**What you should do**
In the lines that open with the one containing "You are a computer-use agent. Viewport: 900px" and close with the one containing "coord(339,274)", change "highlighted" to "marked" and keep everything else the same. Return only those lines, without the pictures.

**Stored records**
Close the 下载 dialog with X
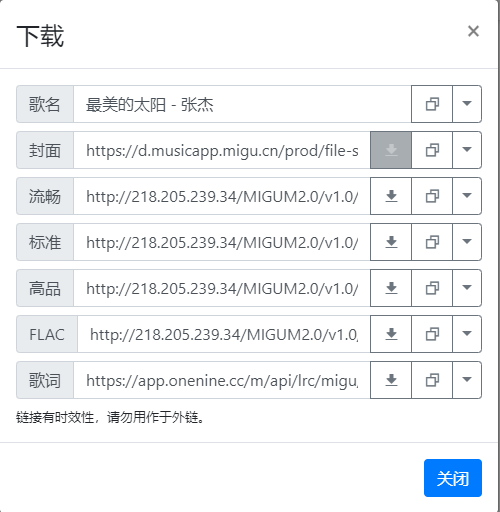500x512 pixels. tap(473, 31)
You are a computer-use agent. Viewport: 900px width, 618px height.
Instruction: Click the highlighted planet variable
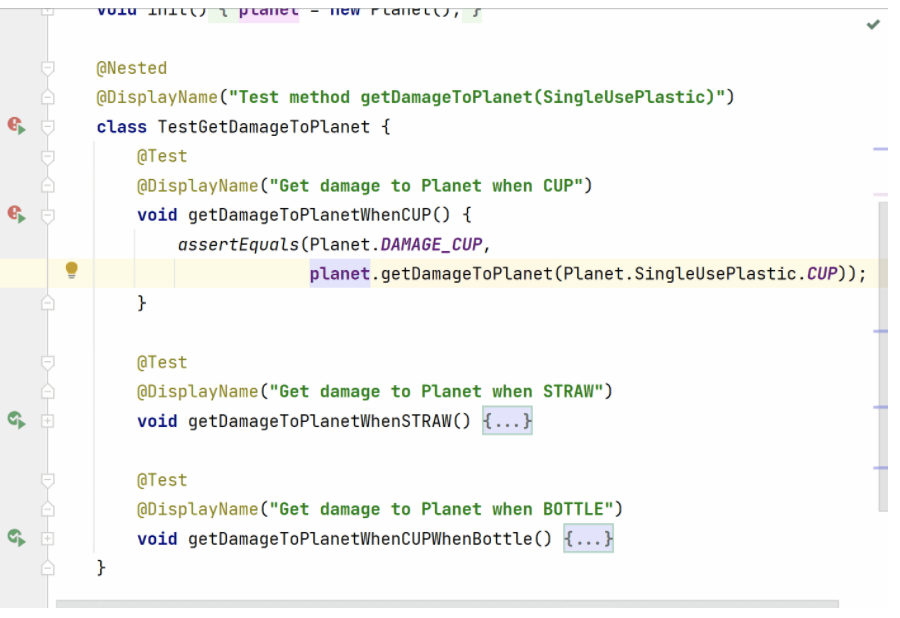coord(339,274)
* * *
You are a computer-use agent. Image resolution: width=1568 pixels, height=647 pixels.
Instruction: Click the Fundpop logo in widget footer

**Problem solution**
You are a computer-use agent. Viewport: 900px width, 618px height.
Instruction: Click the marked planet variable
coord(339,274)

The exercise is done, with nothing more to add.